- Australia / New Zealand
- Dates: 6 – 11 September 2022
- Captains: Aaron Finch / Kane Williamson

One Day International series
- Results: Australia won the 3-match series 3–0
- Most runs: Steve Smith (167) / Kane Williamson (89)
- Most wickets: Adam Zampa (7) / Trent Boult (10)
- Player of the series: Steve Smith (Aus)

= New Zealand cricket team in Australia in 2022–23 =

International cricket tour

The New Zealand cricket team toured Australia in September 2022 to play three One Day International (ODI) matches. The ODI matches were played for the Chappell–Hadlee Trophy, and formed part of the inaugural 2020–2023 ICC Cricket World Cup Super League. In May 2022, Cricket Australia confirmed the fixtures for the tour.
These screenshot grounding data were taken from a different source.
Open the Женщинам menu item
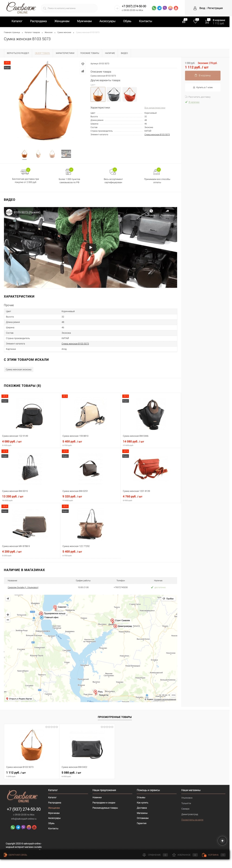This screenshot has width=232, height=868. pos(62,21)
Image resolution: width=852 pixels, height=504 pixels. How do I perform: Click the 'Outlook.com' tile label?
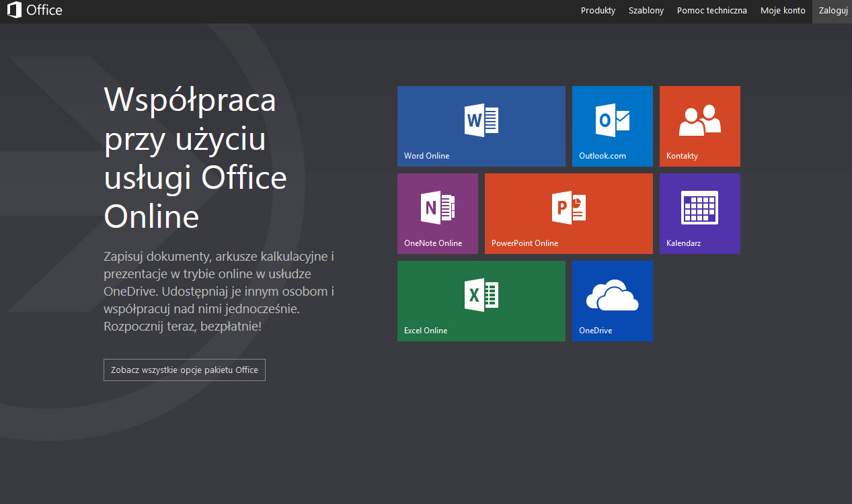click(602, 156)
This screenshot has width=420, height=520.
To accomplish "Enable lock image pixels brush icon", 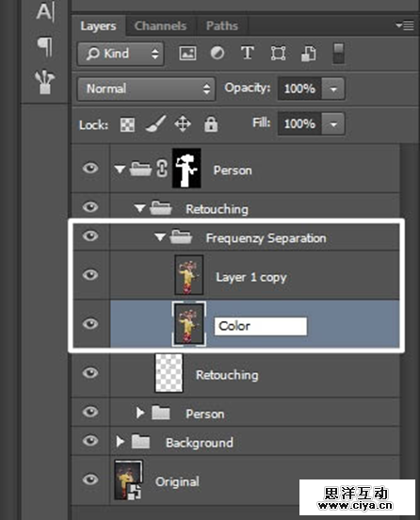I will (155, 123).
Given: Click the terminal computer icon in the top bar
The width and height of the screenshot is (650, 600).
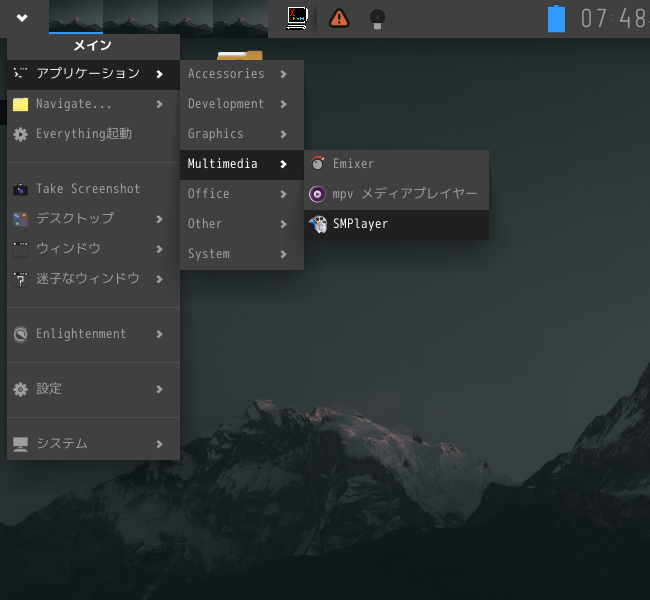Looking at the screenshot, I should click(x=297, y=18).
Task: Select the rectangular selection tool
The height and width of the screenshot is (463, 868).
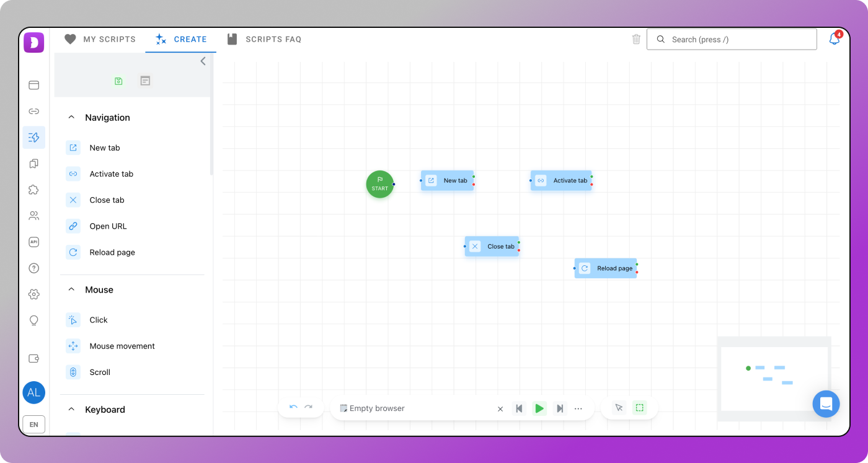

On 10 September 2022, Aaron Finch announced his retirement from ODI cricket ahead of the third ODI.

==Background==
Originally the tour was scheduled to take place in January and February 2021. On 28 May 2020, Cricket Australia confirmed the fixtures for the series. However, in September 2020, Cricket Australia were looking at moving the series wholly into February 2021, to avoid clashing with the end of the 2020–21 Big Bash League season. Later the same month, the tour was postponed due to the COVID-19 pandemic. Cricket Australia confirmed a revised schedule in May 2021. On 19 January 2022, the tour was postponed due to uncertainty of the New Zealand players' quarantine requirements after they return home.

==Squads==

| Australia | New Zealand |
|---|---|
| Aaron Finch (c); Sean Abbott; Ashton Agar; Alex Carey (wk); Nathan Ellis; Cameron Green; Josh Hazlewood; Josh Inglis (wk); Marnus Labuschagne; Mitchell Marsh; Glenn Maxwell; Steve Smith; Mitchell Starc; Marcus Stoinis; David Warner; Adam Zampa; | Kane Williamson (c); Finn Allen (wk); Trent Boult; Michael Bracewell; Devon Conway (wk); Lockie Ferguson; Martin Guptill; Matt Henry; Tom Latham (wk); Daryl Mitchell; James Neesham; Glenn Phillips (wk); Mitchell Santner; Ben Sears; Tim Southee; |

Before the start of the series, Josh Inglis was added to Australia's squad in place of Mitchell Marsh. On the eve of the third ODI, Marcus Stoinis was ruled out due to side strain and David Warner released, with Nathan Ellis added to Australia's squad.